-- THE PROBLEM --
Images do not belong in the copy. Set down all the entries exactly.

Saved entries
• • • •

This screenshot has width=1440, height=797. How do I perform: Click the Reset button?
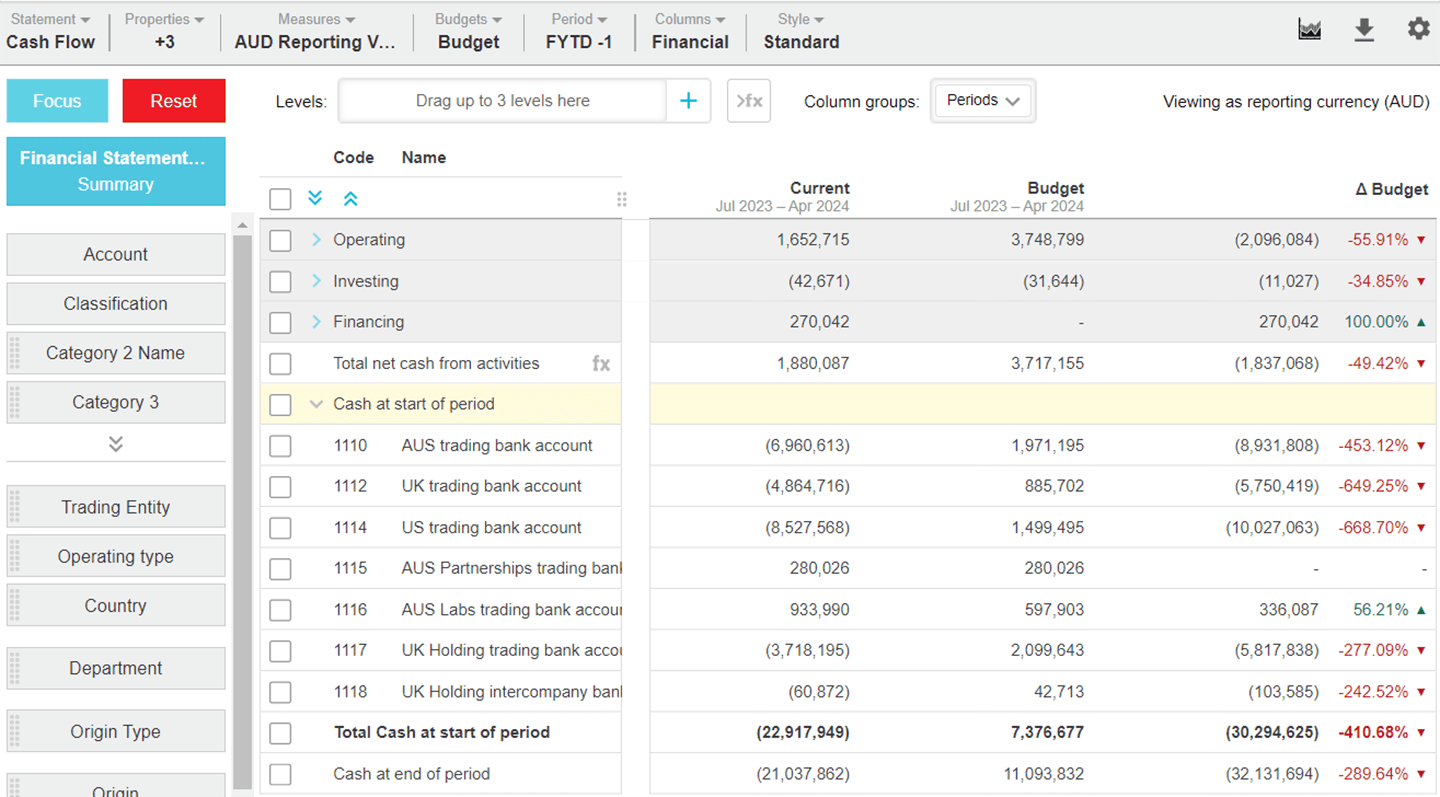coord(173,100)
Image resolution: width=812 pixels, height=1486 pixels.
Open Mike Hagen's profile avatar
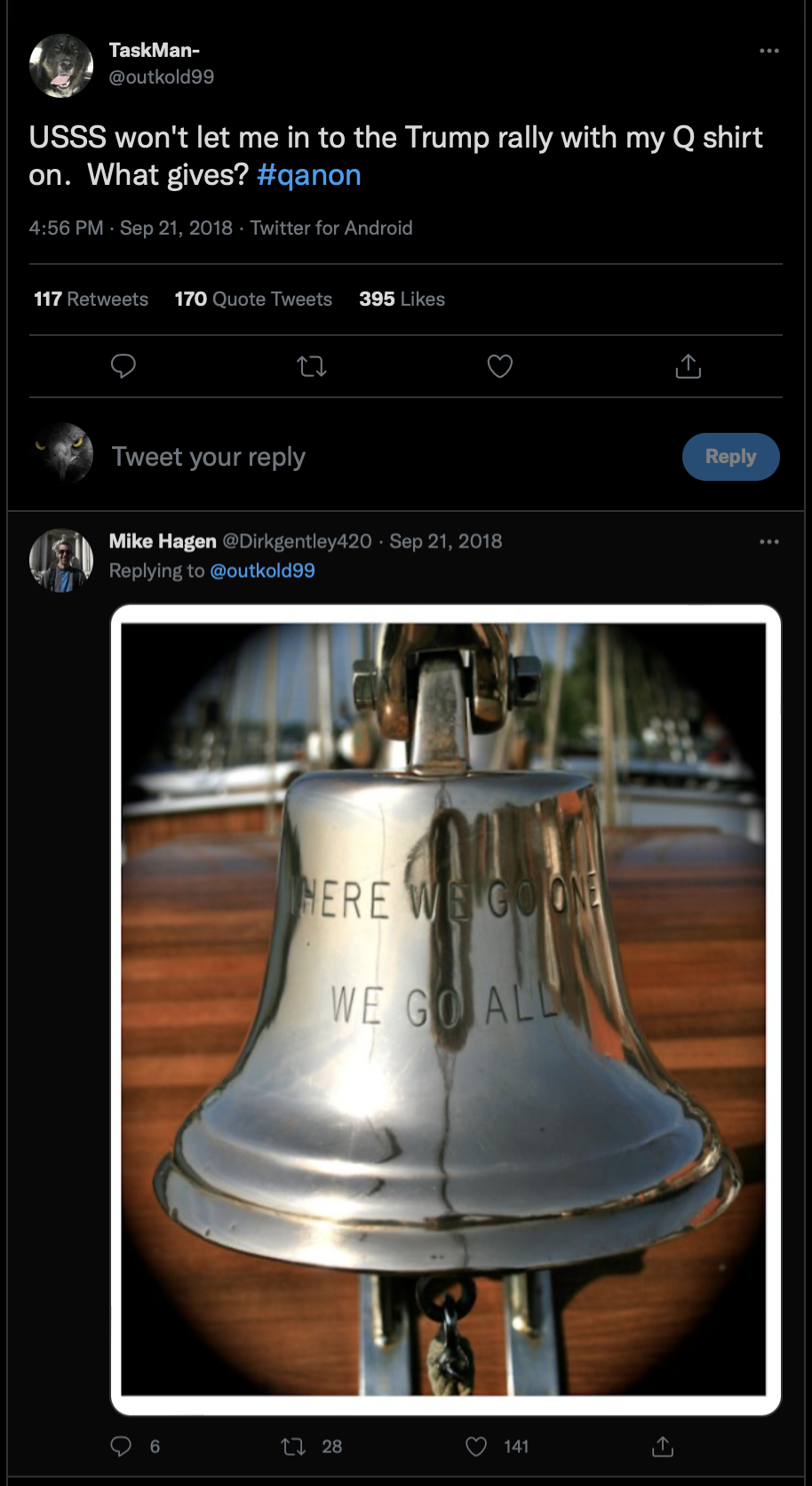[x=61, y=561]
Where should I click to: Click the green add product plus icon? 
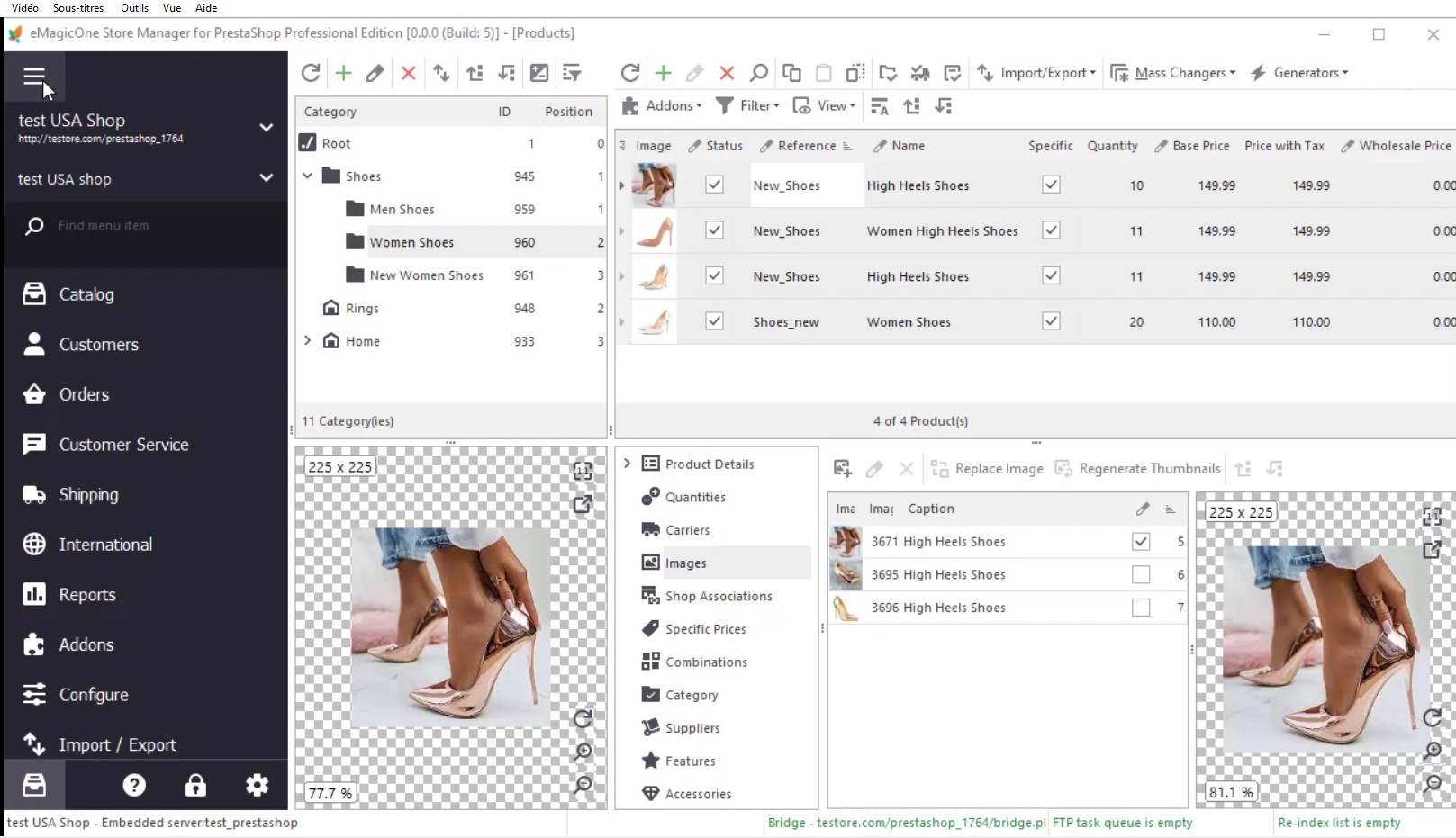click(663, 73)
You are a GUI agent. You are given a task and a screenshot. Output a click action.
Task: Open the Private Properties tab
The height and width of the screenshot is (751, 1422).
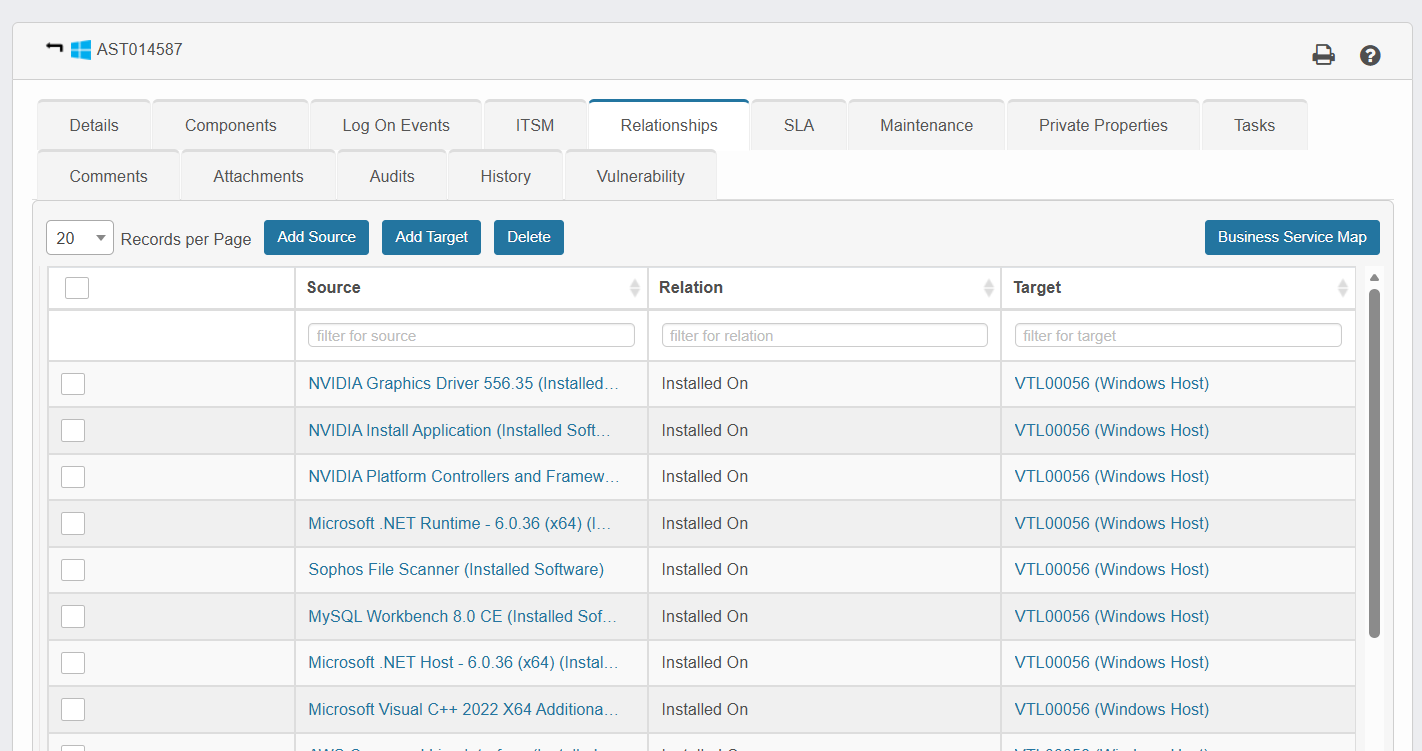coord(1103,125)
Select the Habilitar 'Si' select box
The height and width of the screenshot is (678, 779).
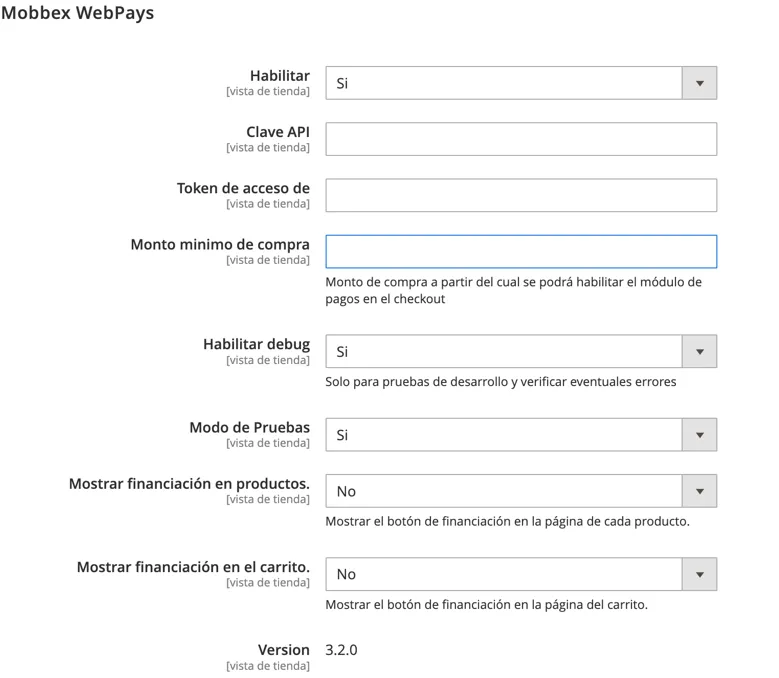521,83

• • • •

-- SOLUTION TO THIS EXERCISE --
This screenshot has width=1440, height=797. How do I perform: Click the Reset button?
coord(173,100)
Image resolution: width=812 pixels, height=1486 pixels.
Open Mike Hagen's profile avatar
[x=61, y=561]
Where should I click to: Click the green add product plus icon? 
click(663, 73)
You are a GUI agent. You are given a task and a screenshot. Output a click action.
Task: Open the Private Properties tab
The height and width of the screenshot is (751, 1422).
coord(1103,125)
Select the Habilitar 'Si' select box
The height and width of the screenshot is (678, 779).
521,83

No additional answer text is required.